Quoted text:
--- BEGIN ---

Saturday, December 28, 2019

Key Food of Winter Garden

It's time to open an old supermarket with a new Key


Key Food
624 S. Dillard St.
Winter Garden, FL


As I was visiting some people down in western Orlando this morning and early afternoon, I decided to do a bit of quick retail photo scavenging afterwords (something I haven't had time to do in  awhile). I decided to scan the area around Ocoee/ Pine Hills and Winter Garden to see if there was anything that popped out to me. I'm pretty bored of Publix stores, and most of Winn-Dixie's stores (especially Post Bankruptcy and Down Down don't hold my interest very long anymore). As I zoomed in on Winter Garden I saw the grocery symbol and the name Key Food. Cool! anything that's not Walmart, Publix, or Winn-Dixie should be interesting enough to visit! I'm committed. Here I come! 



Hmmm..This looks curiously like a mid-1970's Winn-Dixie. Does anyone know (A.F.B. perhaps) if that is the case? I know from news archive photos I've been able to dig up, Winn-Dixie stores of the 70's had a  metal facade that was in that same type of shape, but then again probably a lot of grocery stores looked similar to this back in the 70's. A.F.B. shared with me (earlier this past year) the link to an obscure grocery store in the tiny town of Inglis on Florida's upper west coast on US 19/98 called Food Ranch. That building seems similar to this one. 

Let me stop blabbering and head inside! 


Ok, I really like this! As weird as this sounds I get tired of Publix, simply because they are like cookie cutter grocery stores. They all look the same on the inside with no real pizzazz or zeal. 
Publix absolutely proves the point that you can keep people loyal to shopping your stores even if your decor is boring, monotonous, and uniform, as long as you deliver impeccable customer service and a squeaky clean atmosphere. I like shopping at Publix too (who doesn't)? Their customer service keeps you coming back, even though people like myself are internally fuming about them seemingly erasing all comparable competition in Florida. I have to tell though, it is refreshing to see other small supermarket chains trying to give it a shot for people who may not be able to afford Publix's high prices and also loath the idea of going inside a horribly crowded and unpleasant Walmart Supercenter to buy their food. What you see here is a grocery store chain that is offering shoppers great values on food, all while giving off pleasant vibes with this comforting decor while catering to the local shoppers needs or wants. 


The right front corner and right side of the store is where Fresh Produce can be found. I turned to the right to snap this photo after walking in.

--- END ---

Supplied information:
--- BEGIN ---

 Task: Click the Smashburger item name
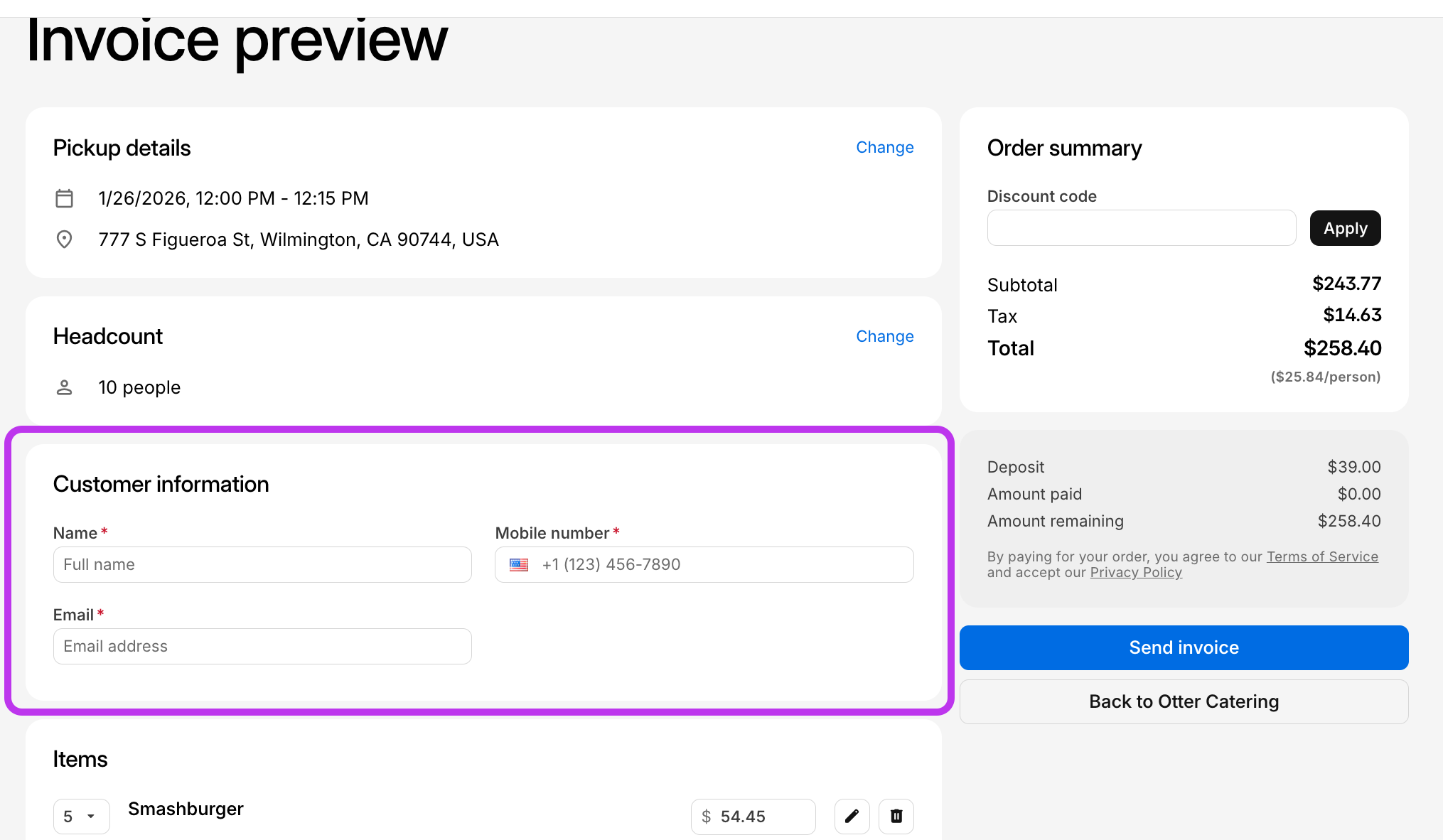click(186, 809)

--- END ---
--- BEGIN ---

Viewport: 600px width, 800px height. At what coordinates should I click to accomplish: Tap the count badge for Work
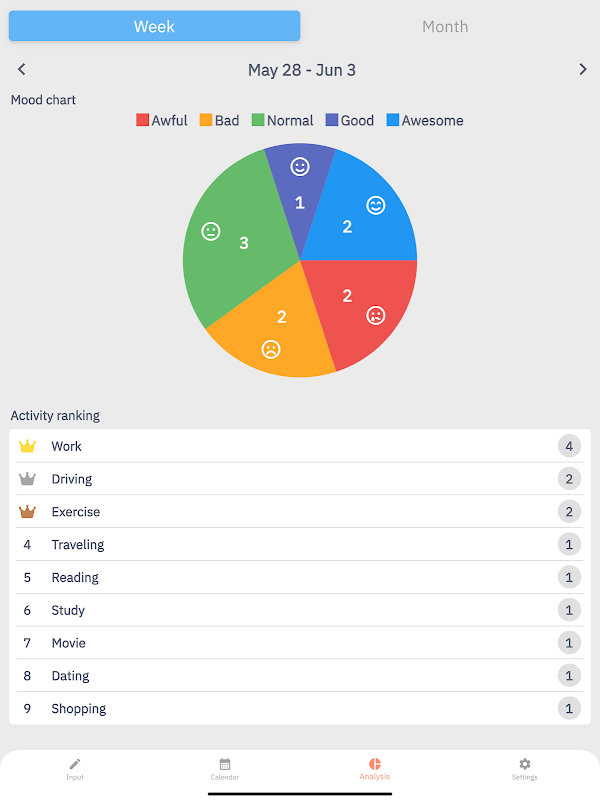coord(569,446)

--- END ---

Tasks for this exercise:
a: What is the street address of the store in the Key Food post?
b: Please retype the part of the Key Food post that opens with the words containing "Hmmm..This looks curiously" and closes with "and head inside!".

Solutions to the exercise:
a: 624 S. Dillard St., Winter Garden, FL

b:
Hmmm..This looks curiously like a mid-1970's Winn-Dixie. Does anyone know (A.F.B. perhaps) if that is the case? I know from news archive photos I've been able to dig up, Winn-Dixie stores of the 70's had a  metal facade that was in that same type of shape, but then again probably a lot of grocery stores looked similar to this back in the 70's. A.F.B. shared with me (earlier this past year) the link to an obscure grocery store in the tiny town of Inglis on Florida's upper west coast on US 19/98 called Food Ranch. That building seems similar to this one. 

Let me stop blabbering and head inside!